Reflection on the Gospel - Trinity Sunday - Year C (John 16:12-15) -Veronica Lawson RSM
The opening sentence of today’s gospel touches something very deep in human experience. Jesus tells his disciples: “I still have many things to say to you, but you cannot bear them now.” In John’s gospel, Jesus is depicted as sensitive to the anguish of his friends and to their limited capacity to absorb the enormity of what was happening to him and to them. There was only so much they could “bear” as the inevitability of Jesus’ death dawned on them. They will come to understand who he is and what he has taught them, but only through the power of God’s “Spirit of truth” who will guide them into “all the truth”. This has a particular resonance at a time when “truth-telling” is so often compromised in political circles.

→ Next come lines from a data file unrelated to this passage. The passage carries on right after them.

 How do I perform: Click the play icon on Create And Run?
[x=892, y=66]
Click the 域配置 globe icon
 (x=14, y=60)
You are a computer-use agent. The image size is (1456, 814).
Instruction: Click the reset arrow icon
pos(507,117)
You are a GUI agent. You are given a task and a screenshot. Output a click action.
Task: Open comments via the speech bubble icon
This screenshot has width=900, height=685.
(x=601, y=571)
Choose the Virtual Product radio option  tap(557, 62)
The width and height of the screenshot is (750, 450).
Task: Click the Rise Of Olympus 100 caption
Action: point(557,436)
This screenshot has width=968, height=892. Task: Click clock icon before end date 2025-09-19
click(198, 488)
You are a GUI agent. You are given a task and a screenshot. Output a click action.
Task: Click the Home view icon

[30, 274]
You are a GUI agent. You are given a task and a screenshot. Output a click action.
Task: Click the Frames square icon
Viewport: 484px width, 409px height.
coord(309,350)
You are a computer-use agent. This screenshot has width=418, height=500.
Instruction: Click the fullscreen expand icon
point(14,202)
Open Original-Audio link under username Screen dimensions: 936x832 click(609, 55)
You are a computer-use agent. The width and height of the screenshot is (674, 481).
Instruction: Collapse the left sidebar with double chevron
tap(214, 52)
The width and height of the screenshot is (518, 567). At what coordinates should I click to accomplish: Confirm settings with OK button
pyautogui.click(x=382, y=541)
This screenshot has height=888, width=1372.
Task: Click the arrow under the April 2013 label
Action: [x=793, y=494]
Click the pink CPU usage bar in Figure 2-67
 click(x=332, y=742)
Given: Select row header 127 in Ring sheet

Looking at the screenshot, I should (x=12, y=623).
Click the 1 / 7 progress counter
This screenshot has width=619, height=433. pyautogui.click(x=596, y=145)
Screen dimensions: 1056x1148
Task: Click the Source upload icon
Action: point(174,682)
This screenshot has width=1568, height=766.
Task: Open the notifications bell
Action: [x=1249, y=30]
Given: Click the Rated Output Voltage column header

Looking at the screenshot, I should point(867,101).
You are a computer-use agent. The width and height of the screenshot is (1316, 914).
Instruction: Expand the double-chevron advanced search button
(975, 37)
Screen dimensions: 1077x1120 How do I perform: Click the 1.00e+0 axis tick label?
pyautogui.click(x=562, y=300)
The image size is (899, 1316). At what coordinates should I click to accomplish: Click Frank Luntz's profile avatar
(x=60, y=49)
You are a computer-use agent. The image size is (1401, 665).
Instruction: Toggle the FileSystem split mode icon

As we think back on our own lives and tell stories of the past, we realize how little we understood of what was happening in our world and in our own lives at the time of the events we recount. We become wiser with the knowledge of hindsight, even if we never fully understand. As Christians, we credit any insight and understanding we may have to the power of God’s Spirit at work in our lives. We believe in the Triune God and, along with the whole Earth community, we are caught up into a wonderful dynamism of Trinitarian life.
No one image can capture the mystery of God’s dynamic Trinitarian existence. Since God is neither male nor female, it is important to remember that the traditional male language of Father, Son and Spirit is one way of imaging the Trinity and is not to be absolutized or taken as a literal description of God who is three in one.
Perichoresis, a Greek term suggestive of both permeation and diversity in unity, is one of the earliest and probably one of the most striking metaphors used to explain this Trinitarian life of God. The life that is in God is three and yet one in a totally harmonious union of love. Another early metaphorical explanation was of three unified suns, with their three lights mingled into one light. The wonder is that we are invited into this mystery.
Trinity Sunday is the day that we set aside to celebrate who God is in Godself and who God is in relation to everything that exists. We celebrate the nearness of the Triune God who draws us as participants into the mystery of life and love. The Spirit of truth guides us “into all the truth”. We continue to listen to the Spirit so that we might understand more fully the “things that are to come” and the relatedness we are called to live. The wonder of Trinitarian love casts out hatred and enmity and wanton destruction. It calls us to live in harmony with one another and with the whole of the Earth community and, inspired by the Spirit of Truth, to reclaim truth in public life.